The International Organization for Migration (IOM) is providing life-saving support to communities shut off from humanitarian aid for the first time since the commencement of the war in Ukraine.
IOM sent approximately 30,000 aid goods in 23 trucks to five municipalities in the Kharkiv region between September 16 and September 29 in conjunction with other humanitarian organizations: Shevchenkove, Balakliia, Chuhuiv, Velykyi Burluk, and Izum. Solar lamps, bed linen, mattresses, blankets, family hygiene kits, tarpaulins, and tool kits were all sent to help the people fix their damaged homes in time for the winter.
In the vicinity of Kharkiv, there are around 400,000 internally displaced people (IDPs). As a result of recent conflict, thousands of people are still without heat, electricity, or water.

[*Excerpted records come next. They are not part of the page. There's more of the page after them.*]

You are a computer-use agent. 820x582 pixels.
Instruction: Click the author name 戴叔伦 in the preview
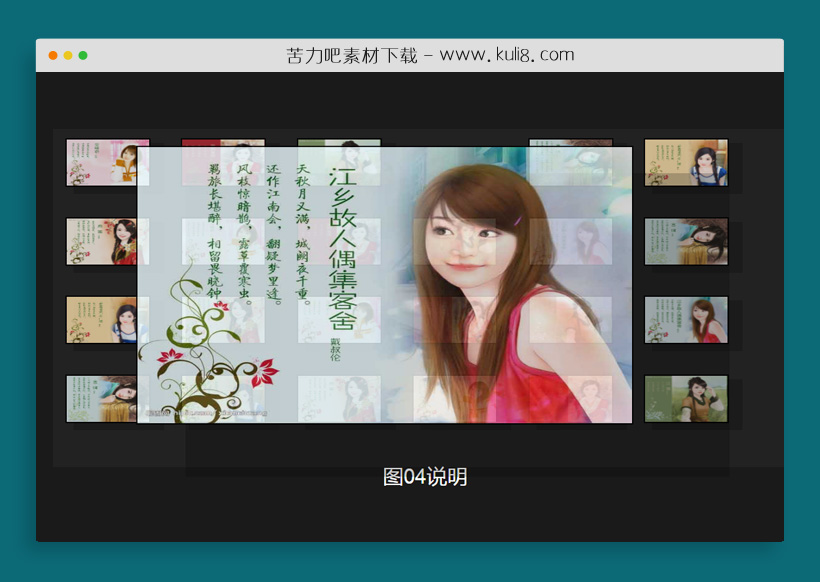335,352
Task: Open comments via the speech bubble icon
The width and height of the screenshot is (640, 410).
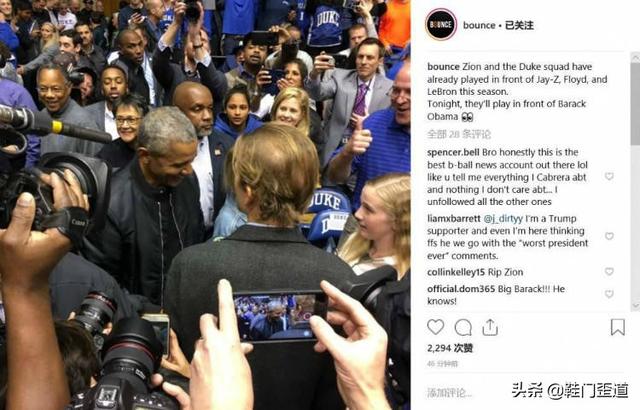Action: click(x=463, y=327)

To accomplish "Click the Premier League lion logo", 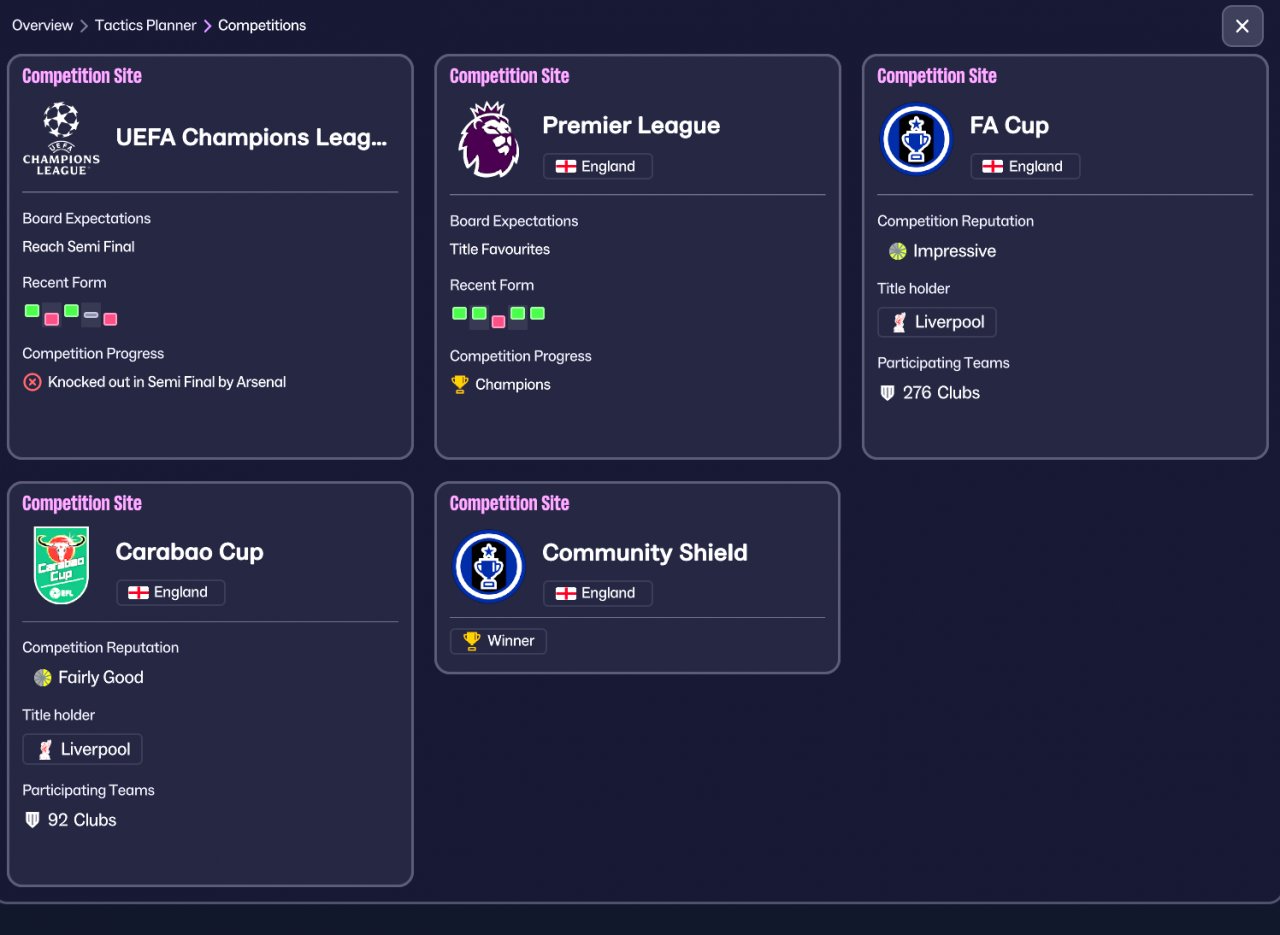I will tap(488, 139).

“Our emergency teams were among the first to reach these areas that have seen incredibly heavy fighting in recent weeks,” said Anh Nguyen, Chief of Mission, IOM Ukraine. “People there are in dire need of all kinds of humanitarian assistance, particularly to make their homes habitable for the harsh winter they are facing. We intend to scale up our response and ensure that no one is left behind.”
IOM’s most recent statistics indicates that 82% of Ukraine’s roughly 6 million internally displaced people were pushed from their homes in the east and south of the nation. IDPs report that on average 15% of them do not have sufficient winter accommodation, with the number reaching up to 23% in the east.
IOM provided 1,200 emergency shelter kits for people affected by the hostilities in the Kherson region. Days after these locations became accessible, the aid was given to local authorities for further distribution in the municipalities of Vysokopillia and Mala Shesternia.
‘’Working with IOM, we’ve been able to deliver shelter kits that can each repair 60 square metres of damaged homes,” said Yaroslav Yanushevich, Head of the Kherson Military Administration. “This is essential given the worsening weather conditions during the cold season.”
Emergency shelter repair kits include plywood, tarpaulin, wooden battens, roofing material, ropes, hammers, nails and other items.
“Every residential building here has been damaged, including damage to windows, walls or roofs,” says Andrii, who lives in the town of Novovorontsovka, Kherson Region, a locality scarred by recent heavy fighting. “There is ongoing fighting next to residential areas, but there are still civilians living here who are not able to leave and are in desperate need.”
This assistance was delivered thanks to funding from the US Agency for International Development (USAID), and the European Union.